Many of us turn to nutritionists and dieticians in times of health crisis or when we want to play a more proactive role in our diet. But while these two health experts both help people find the best foods to meet their nutritional needs, their titles should not be used interchangeably.

In this article, we will give you a glance into some key differences between a nutritionist and a dietitian, including their education, qualification and scope of expertise.


Dietitian vs Nutritionist


In Australia, dietitians and nutritionists share some important responsibilities, but they differ substantially in terms of qualifications. To cut into the chase, all dietitians are also nutritionists, but not all nutritionists are dietitians.

Basically, the distinction between the two titles lies in their education and licensing. The dietetic profession is regulated and tends to have more education and credential, while the title “nutritionist” can be legally applied to anyone who provides general nutritional advice.

Without a dietetic qualification, however, nutritionists cannot assume the title of a dietitian.

Nonetheless, depending on the state, there are some nutritionist certification boards that allow nutritionists to be certified specialists.


Should I make an appointment with a dietitian or a nutritionist?


When it comes to our nutrition, it can be tricky to figure out the healthiest way to eat on our own. As a result, many of us put our dietary future in the hands of food and wellness experts.

To begin, you may wonder whether you should book an appointment with a dietitian or a nutritionist. A good rule of thumb is to know your specific health needs.

While both dietitians and nutritionists are incredibly helpful in breaking down the basics of a wholesome diet, their scope of expertise varies widely.

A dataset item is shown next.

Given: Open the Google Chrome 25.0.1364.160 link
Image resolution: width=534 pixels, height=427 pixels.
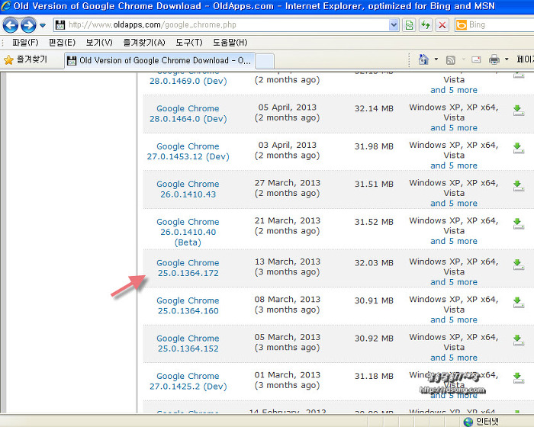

As opposed to dietitians, nutritionists are not qualified to diagnose eating disorders and design diets to intervene with specific medical conditions.

In many states, nutritionists deal with general nutritional aims and behaviours. Using up-to-date wellness knowledge, they assist with weight management, encourage healthy eating habits, and give basic health advice, so if this sounds like your goal, you may consider visiting a nutritionist.

Meanwhile, if you are looking to alter your nutrition according to a medical condition or a more individualised goal, it may be best to book a session with a dietitian. They offer a wide range of services, including prevention of disease and medical nutrition therapy.



There is always something for everyone, so whether you choose to work with a dietitian or a nutritionist, the decision to take a course of action can ultimately benefit your health.